As stated above, Defendant requested the Court to appoint unidentified new counsel of his choice. The Court declined but indicated if Defendant retained counsel the Court would revisit the schedule. Defendant indicated he had been in contact with someone in Cleveland. During a hearing on October 3, 2014, however, Defendant represented that he had been in contact with the unidentified counsel in Cleveland who indicated that he would not have enough time to prepare for trial, at which time Defendant confirmed to the Court that he still wished to proceed to trial as scheduled. (Doc. 108, PageID# 1483-84, 1491).

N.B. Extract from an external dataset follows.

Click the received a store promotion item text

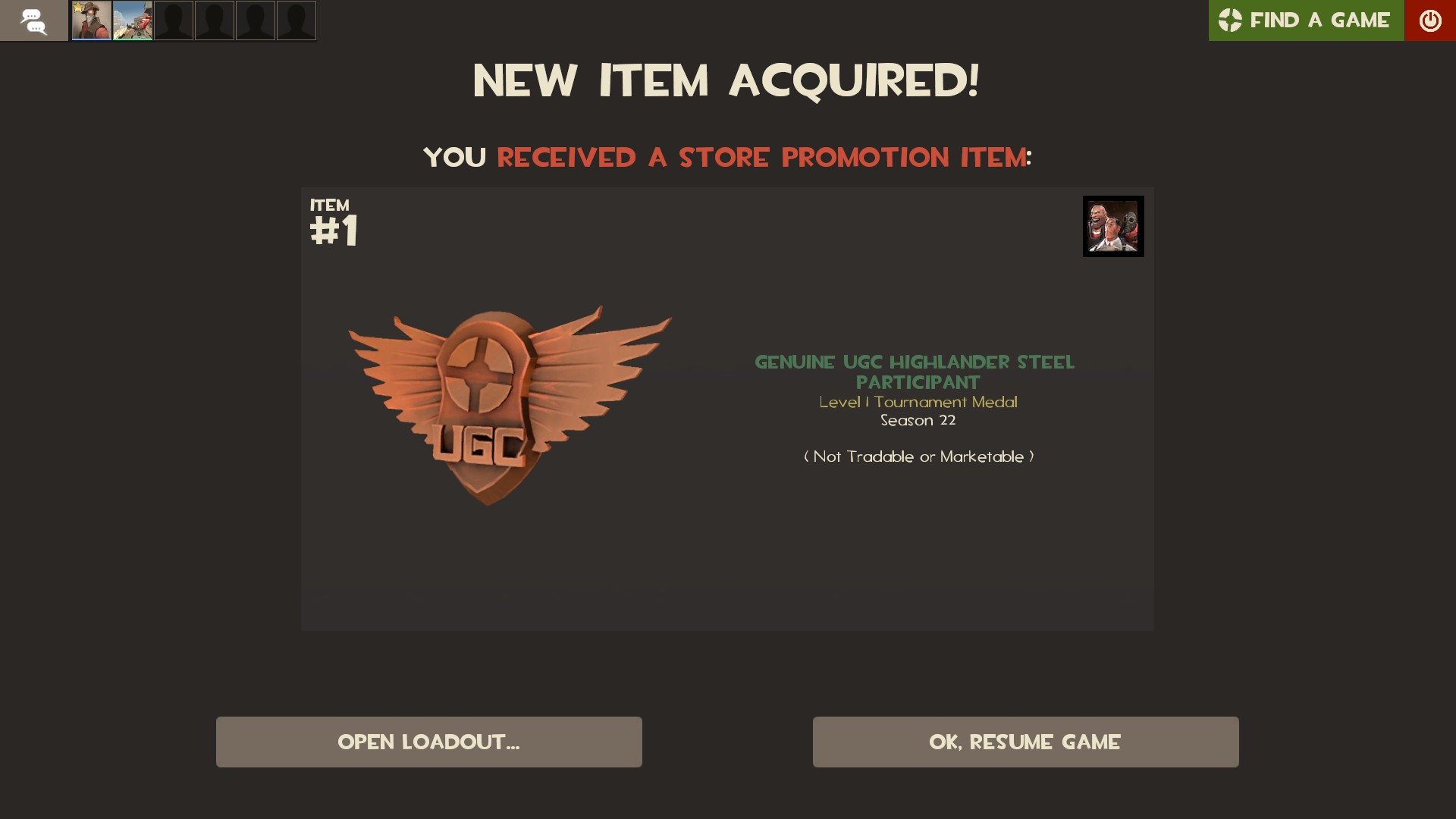click(x=761, y=158)
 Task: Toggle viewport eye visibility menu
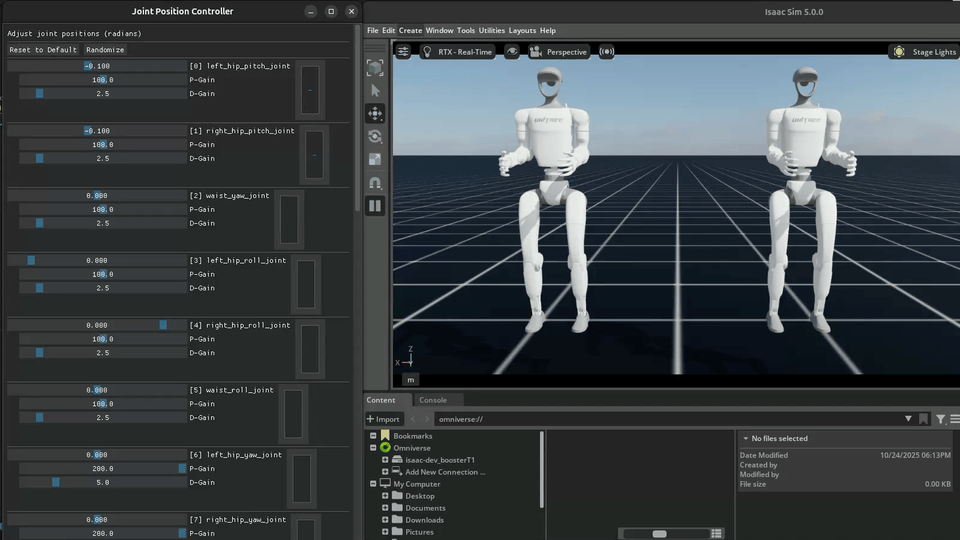[x=512, y=51]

The Court first learned the identity of the Cleveland counsel, Craig Weintraub, on October 24, 2014 when Defendant requested to have him appointed as Defendant's counsel. (Doc. 118). On October 27, 2014, the Court held a hearing on pretrial motions and addressed Defendant's request to appoint new counsel. (Docs. 124, 130). Contrary to his prior statements regarding Mr. Weintraub's availability, Defendant now assured the Court that Mr. Weintraub had reviewed the criminal docket and was fully prepared to go to trial the following week, as scheduled and without further delay. (Doc. 130). Defendant stated that the only hindrance was his inability to pay Mr. Weintraub's fees and, therefore, Mr. Weintraub would only represent Defendant if the Court appointed him. (Doc. 118, 130). The Court reiterated that it would not appoint new counsel but that Defendant remained free to retain new counsel, to allow Mr. Anderson to represent him, or to represent himself. However, in an effort to be fully responsive to Defendant's request, the Court, with Defendant's permission, contacted Mr. Weintraub after the hearing on October 27, 2014. Mr. Weintraub indicated that until the previous week he had not heard from Defendant in months, that he could only participate if he was appointed, and that he would not be prepared to go to trial the following week and would require a continuance until approximately February 2015.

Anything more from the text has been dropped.